◆ Activities:
(a) Answer these questions from the passage on pharmacopoeial tests for specified microorganisms:
(i) What weight or volume of preparation does the USP specify?
(ii) To which products does PhEur recommend applying its broader enterobacteria category?
(iii) Why were the indicator microorganisms chosen?
(b) Reproduce the passage on pharmacopoeial tests for specified microorganisms word for word, from "Microorganisms for which" to "are not available.".
(c) Proceed with the passage on pharmacopoeial tests for specified microorganisms, starting after its final sentence.

◆ Selected extract:
Both pharmacopoeias describe methods for determining if particular microorganisms are present or absent from specified weights or volumes (10g or 10 ml in USP, 1 g or 1 ml in PhEur) of pharmaceutical preparations. These methods involve incubation of the pharmaceutical preparation in enrichment media, which encourages growth of one particular microorganism at the expense of others. This is followed by surface spread plating on media (selective and differential) upon which the particular microorganism takes a distinctive and easily recognizable colonial appearance.
The pharmacopoeias specify methods applying to Staphylococcus aureus, Pseudomonas aeruginosa, E. coli and Salmonella spp., with a method for each microorganism. Within each method there are options around choice of media and, in some cases, incubation temperatures. PhEur includes a broader category for "enterobacteria and certain other Gram-negative microorganisms" and recommends its application to Category 2 products (topical and respiratory preparations and transdermal patches).
Microorganisms for which methods are described in the pharmacopoeias are pathogenic. However, they have not been included solely for their pathogenicity: they are "indicator" or "index" microorganisms, chosen because they are easily recoverable and recognizable using robust and readily available methodology.
They are indicators of excessively contaminated raw materials and unhygienic manufacturing practices, providing a risk index for the presence of low numbers of other pathogens, for which feasible methods of detection are not available.

Stored data:

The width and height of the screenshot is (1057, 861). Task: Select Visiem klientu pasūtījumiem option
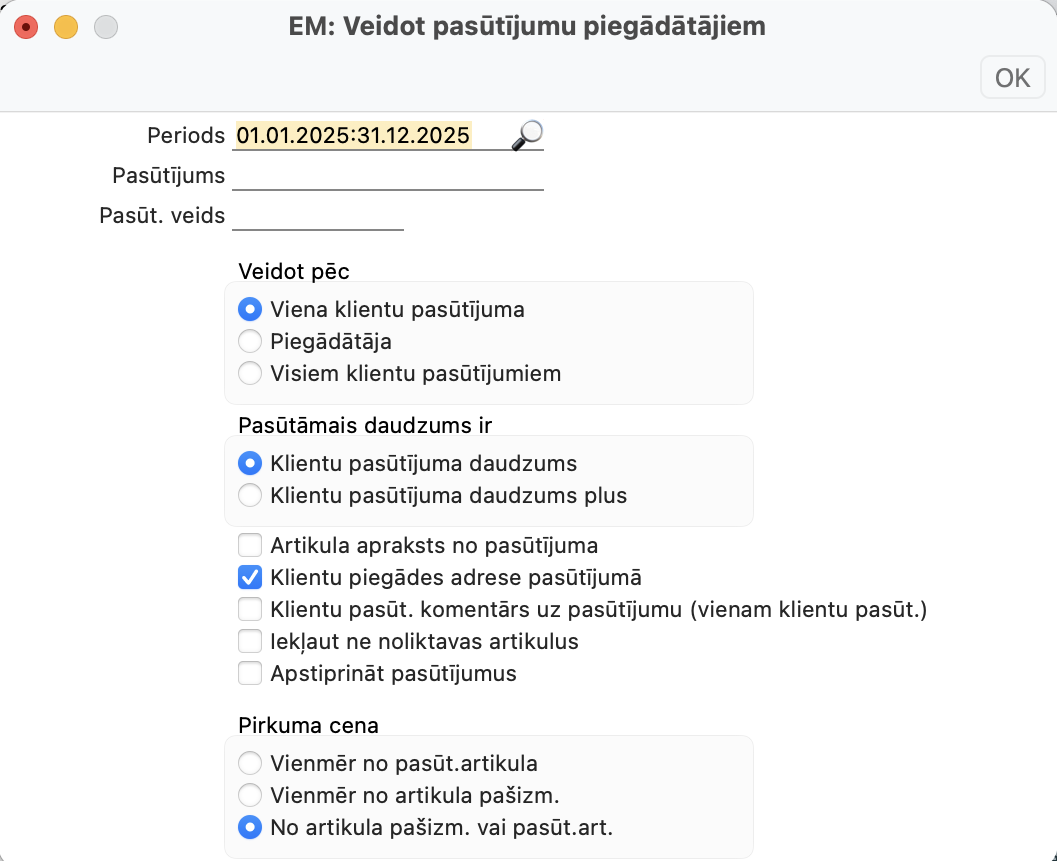(251, 374)
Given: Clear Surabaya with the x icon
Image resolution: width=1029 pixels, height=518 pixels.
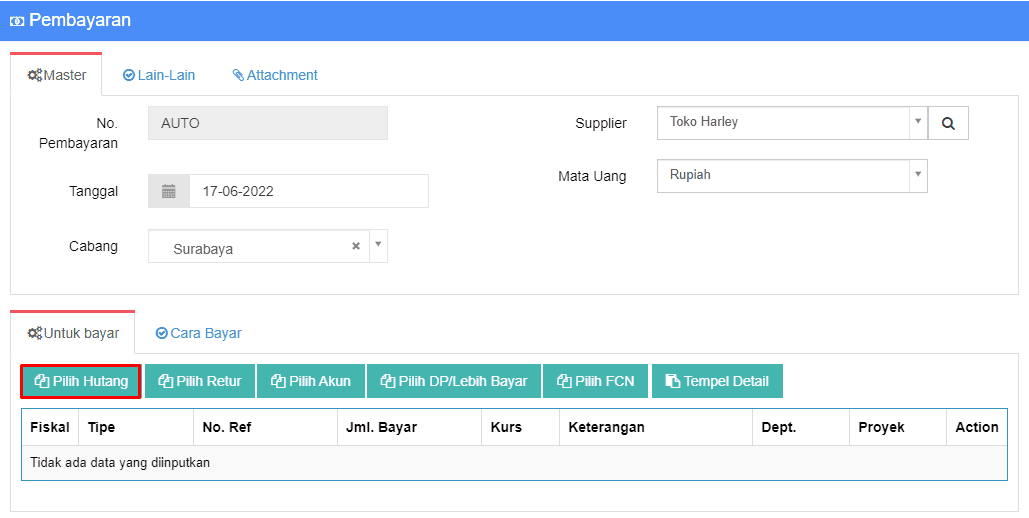Looking at the screenshot, I should [x=356, y=246].
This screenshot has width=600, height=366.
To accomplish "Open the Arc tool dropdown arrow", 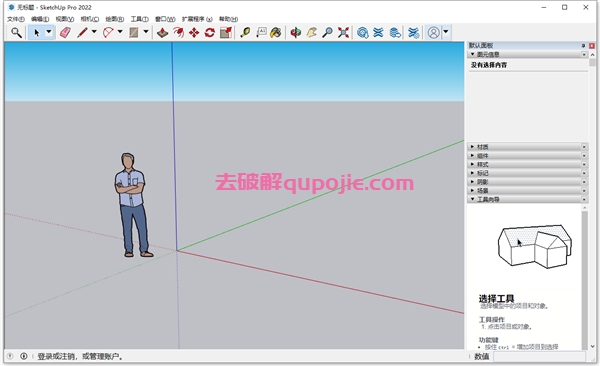I will (120, 32).
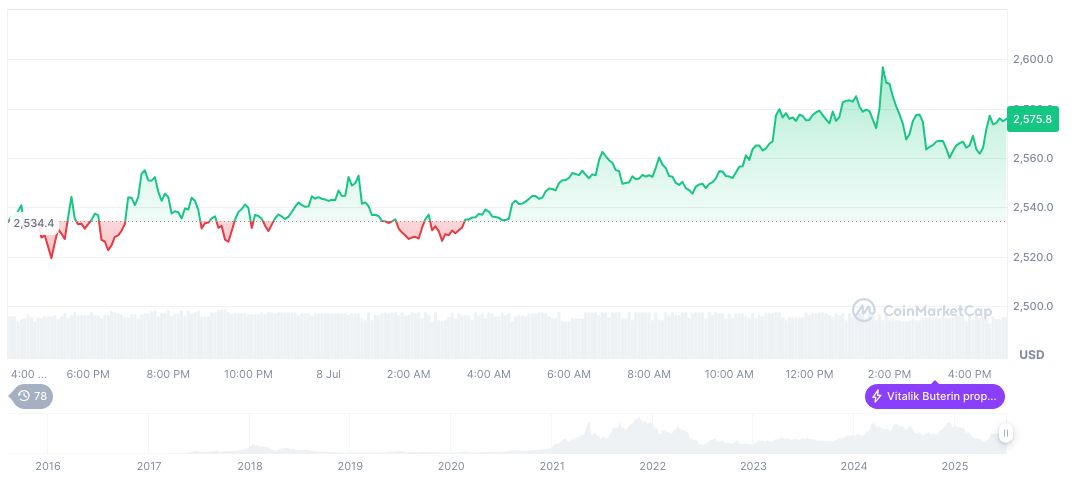This screenshot has height=477, width=1072.
Task: Click the highest price peak on chart
Action: 882,68
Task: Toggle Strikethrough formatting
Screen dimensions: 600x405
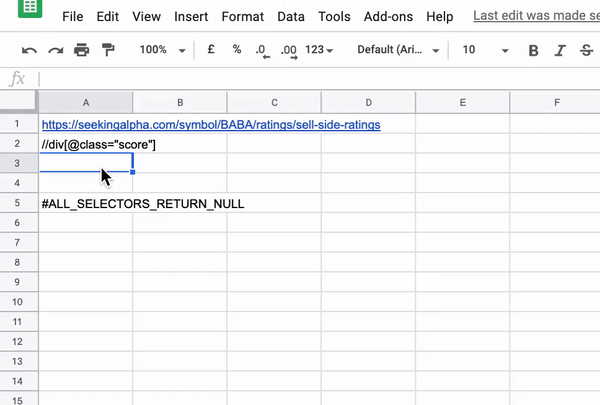Action: (585, 51)
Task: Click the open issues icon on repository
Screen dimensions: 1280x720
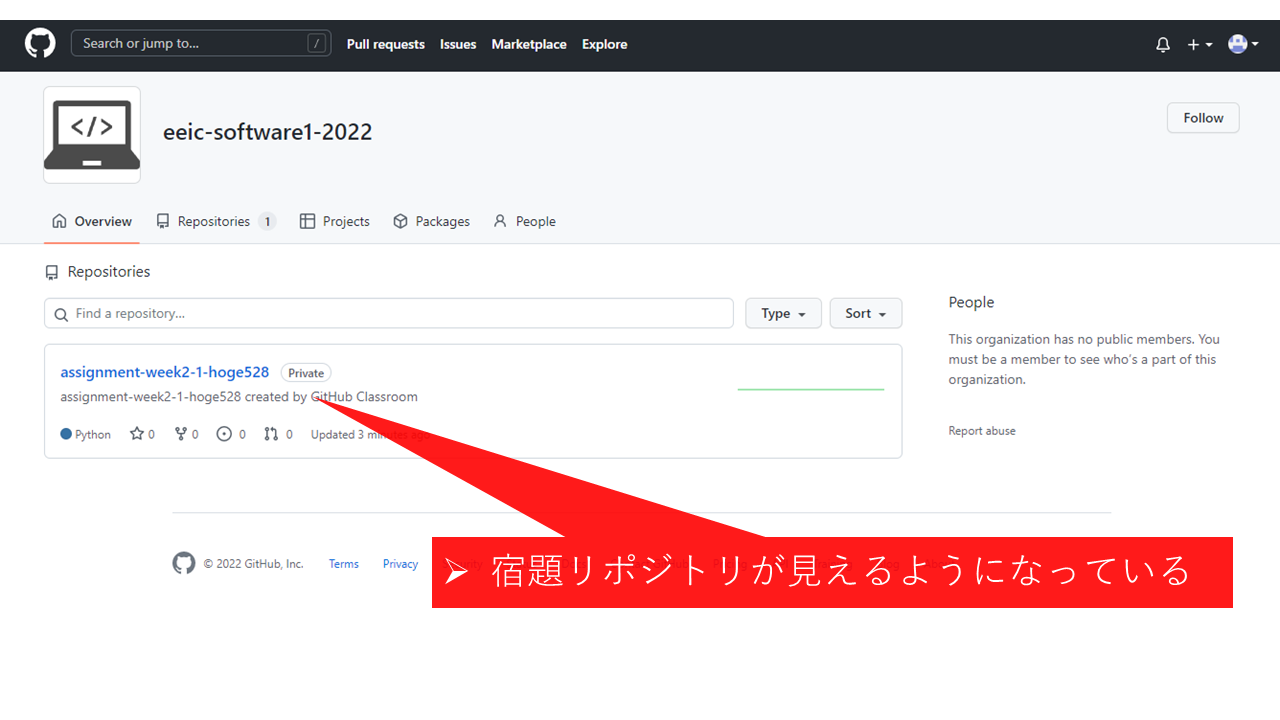Action: point(224,434)
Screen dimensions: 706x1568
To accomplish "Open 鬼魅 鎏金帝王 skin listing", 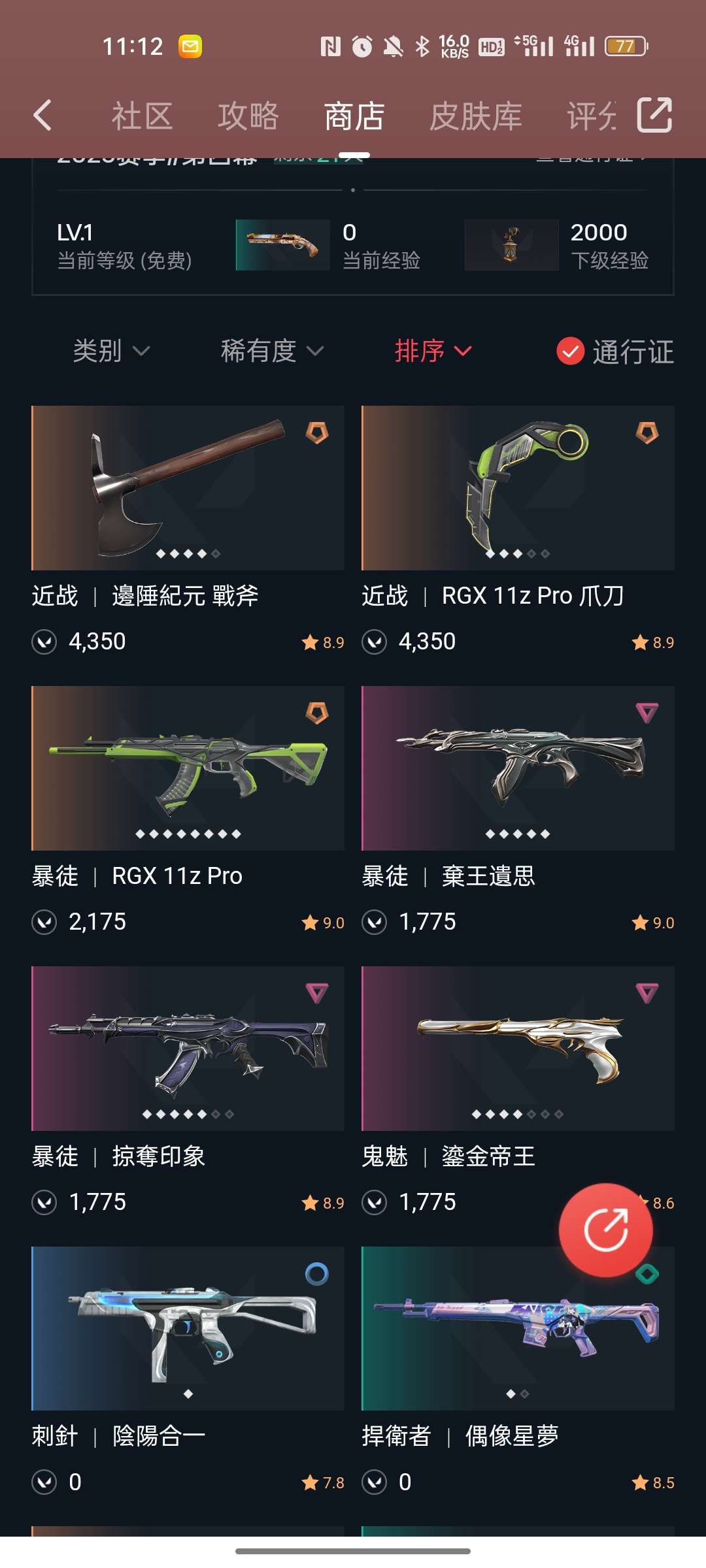I will [x=518, y=1090].
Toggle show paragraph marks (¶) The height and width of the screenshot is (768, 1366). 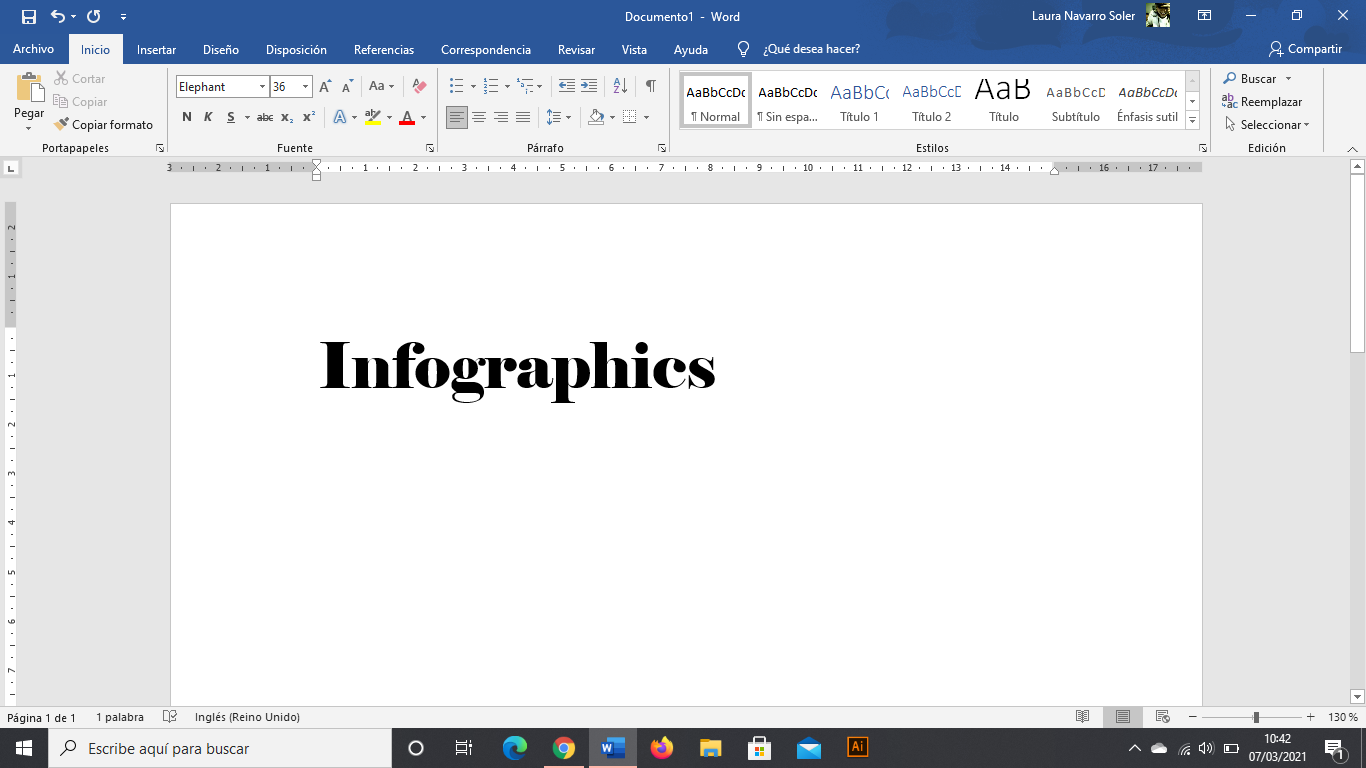click(x=651, y=87)
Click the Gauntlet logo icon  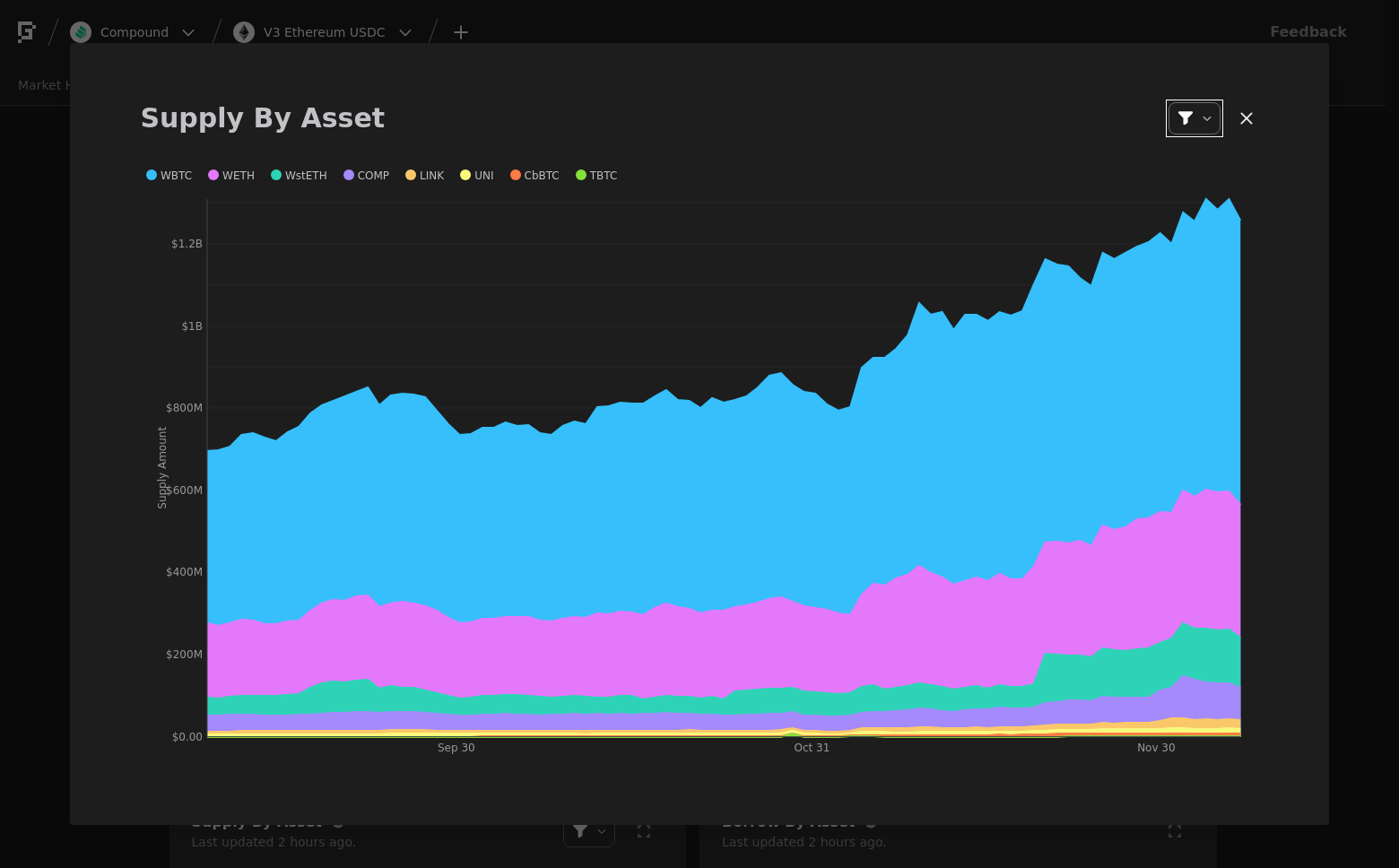pos(27,32)
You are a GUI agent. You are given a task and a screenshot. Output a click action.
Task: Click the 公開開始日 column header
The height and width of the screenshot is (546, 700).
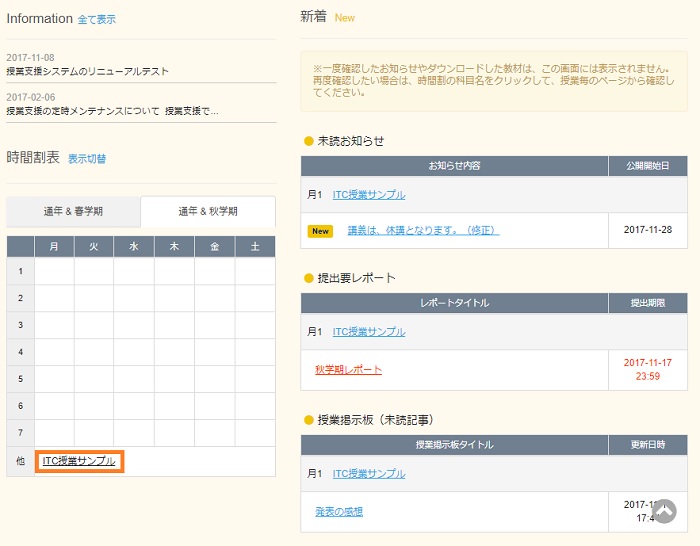tap(647, 165)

◆ Answer set:
(a)
(i) 10 g or 10 ml.
(ii) Category 2 products: topical and respiratory preparations and transdermal patches.
(iii) They are easily recoverable and recognizable using robust and readily available methodology.

(b)
Microorganisms for which methods are described in the pharmacopoeias are pathogenic. However, they have not been included solely for their pathogenicity: they are "indicator" or "index" microorganisms, chosen because they are easily recoverable and recognizable using robust and readily available methodology.
They are indicators of excessively contaminated raw materials and unhygienic manufacturing practices, providing a risk index for the presence of low numbers of other pathogens, for which feasible methods of detection are not available.

(c)
It is out of the question that batches of routinely produced pharmaceutical preparations should be critically examined and certified free from all pathogens and potential pathogens; quite simply, nothing would ever be released within its shelf life. However it would be extremely naive to believe that absence of all four selected indicator microorganisms is synonymous with absence of all pathogens and potential pathogens.
A technical curiosity of the methods, media and conditions recommended in the pharmacopoeias for recovery of these selected indicator microorganisms is that they derive from medical microbiology. As such, the media were originally designed to encourage the growth of a particular type of microorganism that would be most likely present as a minor component of a much larger microbial population in pathology samples, faeces, etc.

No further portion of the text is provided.